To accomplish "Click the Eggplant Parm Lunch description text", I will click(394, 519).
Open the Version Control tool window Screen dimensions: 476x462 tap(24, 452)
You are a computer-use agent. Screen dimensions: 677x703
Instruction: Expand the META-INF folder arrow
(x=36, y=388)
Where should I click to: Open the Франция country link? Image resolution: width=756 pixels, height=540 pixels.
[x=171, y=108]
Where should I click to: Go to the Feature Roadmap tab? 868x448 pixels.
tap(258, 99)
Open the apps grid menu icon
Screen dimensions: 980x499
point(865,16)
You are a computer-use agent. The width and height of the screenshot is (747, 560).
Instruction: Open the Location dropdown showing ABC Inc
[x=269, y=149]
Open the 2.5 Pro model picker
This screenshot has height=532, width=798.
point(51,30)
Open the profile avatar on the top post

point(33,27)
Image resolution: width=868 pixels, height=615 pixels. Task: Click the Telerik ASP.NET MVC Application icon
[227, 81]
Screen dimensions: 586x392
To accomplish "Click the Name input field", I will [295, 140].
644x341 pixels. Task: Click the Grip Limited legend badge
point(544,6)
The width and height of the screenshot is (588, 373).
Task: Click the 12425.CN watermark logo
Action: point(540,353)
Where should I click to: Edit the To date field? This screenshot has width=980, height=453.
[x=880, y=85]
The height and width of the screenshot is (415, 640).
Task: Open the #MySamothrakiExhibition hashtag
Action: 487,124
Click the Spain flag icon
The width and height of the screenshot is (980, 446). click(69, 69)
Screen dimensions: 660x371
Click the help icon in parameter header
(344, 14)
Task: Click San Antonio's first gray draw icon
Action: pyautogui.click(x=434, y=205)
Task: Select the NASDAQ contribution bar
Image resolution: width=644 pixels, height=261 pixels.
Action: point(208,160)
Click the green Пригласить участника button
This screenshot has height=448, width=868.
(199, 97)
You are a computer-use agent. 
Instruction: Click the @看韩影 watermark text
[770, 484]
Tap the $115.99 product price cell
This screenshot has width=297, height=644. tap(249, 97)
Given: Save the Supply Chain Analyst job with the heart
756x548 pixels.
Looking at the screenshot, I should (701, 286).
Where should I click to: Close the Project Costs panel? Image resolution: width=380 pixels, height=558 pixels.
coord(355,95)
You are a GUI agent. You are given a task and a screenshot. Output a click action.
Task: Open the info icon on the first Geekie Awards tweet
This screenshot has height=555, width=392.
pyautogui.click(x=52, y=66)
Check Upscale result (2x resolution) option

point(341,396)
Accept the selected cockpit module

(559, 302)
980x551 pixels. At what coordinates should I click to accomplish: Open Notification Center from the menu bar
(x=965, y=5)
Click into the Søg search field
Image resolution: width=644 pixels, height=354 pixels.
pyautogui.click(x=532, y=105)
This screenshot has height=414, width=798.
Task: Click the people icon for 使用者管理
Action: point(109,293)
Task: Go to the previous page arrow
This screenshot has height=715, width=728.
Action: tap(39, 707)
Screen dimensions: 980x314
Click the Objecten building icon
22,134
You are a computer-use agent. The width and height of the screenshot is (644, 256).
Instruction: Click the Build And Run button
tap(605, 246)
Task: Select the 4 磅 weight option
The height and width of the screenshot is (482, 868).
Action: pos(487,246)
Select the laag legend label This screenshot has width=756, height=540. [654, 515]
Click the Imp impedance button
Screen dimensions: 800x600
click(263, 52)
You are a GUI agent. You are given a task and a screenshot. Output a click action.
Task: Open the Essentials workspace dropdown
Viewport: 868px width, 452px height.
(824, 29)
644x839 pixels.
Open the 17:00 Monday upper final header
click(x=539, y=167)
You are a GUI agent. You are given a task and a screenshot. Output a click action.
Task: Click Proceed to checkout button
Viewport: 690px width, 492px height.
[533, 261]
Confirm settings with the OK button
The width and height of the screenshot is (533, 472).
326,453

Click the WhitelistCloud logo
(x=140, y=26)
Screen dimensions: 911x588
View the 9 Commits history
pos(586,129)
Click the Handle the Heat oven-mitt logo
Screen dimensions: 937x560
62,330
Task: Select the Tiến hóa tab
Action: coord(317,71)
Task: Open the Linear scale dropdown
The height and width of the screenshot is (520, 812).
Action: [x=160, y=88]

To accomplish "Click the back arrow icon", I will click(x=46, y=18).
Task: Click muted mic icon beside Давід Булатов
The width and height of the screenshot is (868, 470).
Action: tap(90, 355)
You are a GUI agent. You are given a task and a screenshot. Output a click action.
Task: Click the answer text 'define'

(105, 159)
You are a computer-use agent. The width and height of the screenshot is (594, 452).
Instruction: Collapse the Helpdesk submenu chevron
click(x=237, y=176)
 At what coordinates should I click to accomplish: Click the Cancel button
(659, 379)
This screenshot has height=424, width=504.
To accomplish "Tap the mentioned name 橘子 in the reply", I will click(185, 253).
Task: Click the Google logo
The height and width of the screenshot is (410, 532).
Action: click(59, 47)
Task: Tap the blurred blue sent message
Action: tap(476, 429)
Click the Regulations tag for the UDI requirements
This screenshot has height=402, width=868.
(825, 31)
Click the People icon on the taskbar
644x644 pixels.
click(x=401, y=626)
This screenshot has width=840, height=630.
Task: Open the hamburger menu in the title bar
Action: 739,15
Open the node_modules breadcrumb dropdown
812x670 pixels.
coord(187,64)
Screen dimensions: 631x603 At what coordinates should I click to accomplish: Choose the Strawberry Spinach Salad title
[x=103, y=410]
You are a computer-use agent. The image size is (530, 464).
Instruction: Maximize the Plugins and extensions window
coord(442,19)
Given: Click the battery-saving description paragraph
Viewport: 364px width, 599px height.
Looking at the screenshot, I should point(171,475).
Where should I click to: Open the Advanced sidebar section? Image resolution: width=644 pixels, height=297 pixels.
+ + + +
Print the entire set of records again, exactly.

To accomplish "Click the Eggplant Parm Lunch description text", I will click(394, 519).
Open the Version Control tool window Screen dimensions: 476x462 tap(24, 452)
You are a computer-use agent. Screen dimensions: 677x703
Instruction: Expand the META-INF folder arrow
(x=36, y=388)
Where should I click to: Open the Франция country link? Image resolution: width=756 pixels, height=540 pixels.
[x=171, y=108]
Where should I click to: Go to the Feature Roadmap tab? 868x448 pixels.
tap(258, 99)
Open the apps grid menu icon
Screen dimensions: 980x499
point(865,16)
You are a computer-use agent. The width and height of the screenshot is (747, 560).
Instruction: Open the Location dropdown showing ABC Inc
[x=269, y=149]
Open the 2.5 Pro model picker
This screenshot has height=532, width=798.
point(51,30)
Open the profile avatar on the top post

point(33,27)
Image resolution: width=868 pixels, height=615 pixels. Task: Click the Telerik ASP.NET MVC Application icon
[227, 81]
Screen dimensions: 586x392
To accomplish "Click the Name input field", I will [295, 140].
644x341 pixels. Task: Click the Grip Limited legend badge
point(544,6)
The width and height of the screenshot is (588, 373).
Task: Click the 12425.CN watermark logo
Action: point(540,353)
Where should I click to: Edit the To date field? This screenshot has width=980, height=453.
[x=880, y=85]
The height and width of the screenshot is (415, 640).
Task: Open the #MySamothrakiExhibition hashtag
Action: 487,124
Click the Spain flag icon
The width and height of the screenshot is (980, 446). click(69, 69)
Screen dimensions: 660x371
Click the help icon in parameter header
(344, 14)
Task: Click San Antonio's first gray draw icon
Action: pyautogui.click(x=434, y=205)
Task: Select the NASDAQ contribution bar
Image resolution: width=644 pixels, height=261 pixels.
Action: point(208,160)
Click the green Пригласить участника button
This screenshot has height=448, width=868.
(199, 97)
You are a computer-use agent. 
Instruction: Click the @看韩影 watermark text
[770, 484]
Tap the $115.99 product price cell
This screenshot has width=297, height=644. tap(249, 97)
Given: Save the Supply Chain Analyst job with the heart
756x548 pixels.
Looking at the screenshot, I should (701, 286).
Where should I click to: Close the Project Costs panel? Image resolution: width=380 pixels, height=558 pixels.
coord(355,95)
You are a GUI agent. You are given a task and a screenshot. Output a click action.
Task: Open the info icon on the first Geekie Awards tweet
This screenshot has height=555, width=392.
pyautogui.click(x=52, y=66)
Check Upscale result (2x resolution) option

point(341,396)
Accept the selected cockpit module

(559, 302)
980x551 pixels. At what coordinates should I click to accomplish: Open Notification Center from the menu bar
(x=965, y=5)
Click into the Søg search field
Image resolution: width=644 pixels, height=354 pixels.
pyautogui.click(x=532, y=105)
This screenshot has height=414, width=798.
Task: Click the people icon for 使用者管理
Action: point(109,293)
Task: Go to the previous page arrow
This screenshot has height=715, width=728.
Action: tap(39, 707)
Screen dimensions: 980x314
Click the Objecten building icon
22,134
You are a computer-use agent. The width and height of the screenshot is (644, 256).
Instruction: Click the Build And Run button
tap(605, 246)
Task: Select the 4 磅 weight option
The height and width of the screenshot is (482, 868).
Action: pos(487,246)
Select the laag legend label This screenshot has width=756, height=540. [654, 515]
Click the Imp impedance button
Screen dimensions: 800x600
click(263, 52)
You are a GUI agent. You are given a task and a screenshot. Output a click action.
Task: Open the Essentials workspace dropdown
Viewport: 868px width, 452px height.
(824, 29)
644x839 pixels.
Open the 17:00 Monday upper final header
click(x=539, y=167)
You are a GUI agent. You are given a task and a screenshot. Output a click action.
Task: Click Proceed to checkout button
Viewport: 690px width, 492px height.
[533, 261]
Confirm settings with the OK button
The width and height of the screenshot is (533, 472).
326,453

Click the WhitelistCloud logo
(x=140, y=26)
Screen dimensions: 911x588
View the 9 Commits history
pos(586,129)
Click the Handle the Heat oven-mitt logo
Screen dimensions: 937x560
62,330
Task: Select the Tiến hóa tab
Action: coord(317,71)
Task: Open the Linear scale dropdown
The height and width of the screenshot is (520, 812).
Action: [x=160, y=88]

To accomplish "Click the back arrow icon", I will click(x=46, y=18).
Task: Click muted mic icon beside Давід Булатов
The width and height of the screenshot is (868, 470).
Action: tap(90, 355)
You are a GUI agent. You are given a task and a screenshot. Output a click action.
Task: Click the answer text 'define'

(105, 159)
You are a computer-use agent. The width and height of the screenshot is (594, 452).
Instruction: Collapse the Helpdesk submenu chevron
click(x=237, y=176)
 At what coordinates should I click to accomplish: Click the Cancel button
(659, 379)
This screenshot has height=424, width=504.
To accomplish "Tap the mentioned name 橘子 in the reply", I will click(185, 253).
Task: Click the Google logo
The height and width of the screenshot is (410, 532).
Action: click(59, 47)
Task: Tap the blurred blue sent message
Action: tap(476, 429)
Click the Regulations tag for the UDI requirements
This screenshot has height=402, width=868.
(825, 31)
Click the People icon on the taskbar
644x644 pixels.
click(x=401, y=626)
This screenshot has width=840, height=630.
Task: Open the hamburger menu in the title bar
Action: 739,15
Open the node_modules breadcrumb dropdown
812x670 pixels.
coord(187,64)
Screen dimensions: 631x603 At what coordinates should I click to accomplish: Choose the Strawberry Spinach Salad title
[x=103, y=410]
You are a computer-use agent. The image size is (530, 464).
Instruction: Maximize the Plugins and extensions window
coord(442,19)
Given: Click the battery-saving description paragraph
Viewport: 364px width, 599px height.
Looking at the screenshot, I should point(171,475).
Where should I click to: Open the Advanced sidebar section? Image resolution: width=644 pixels, height=297 pixels.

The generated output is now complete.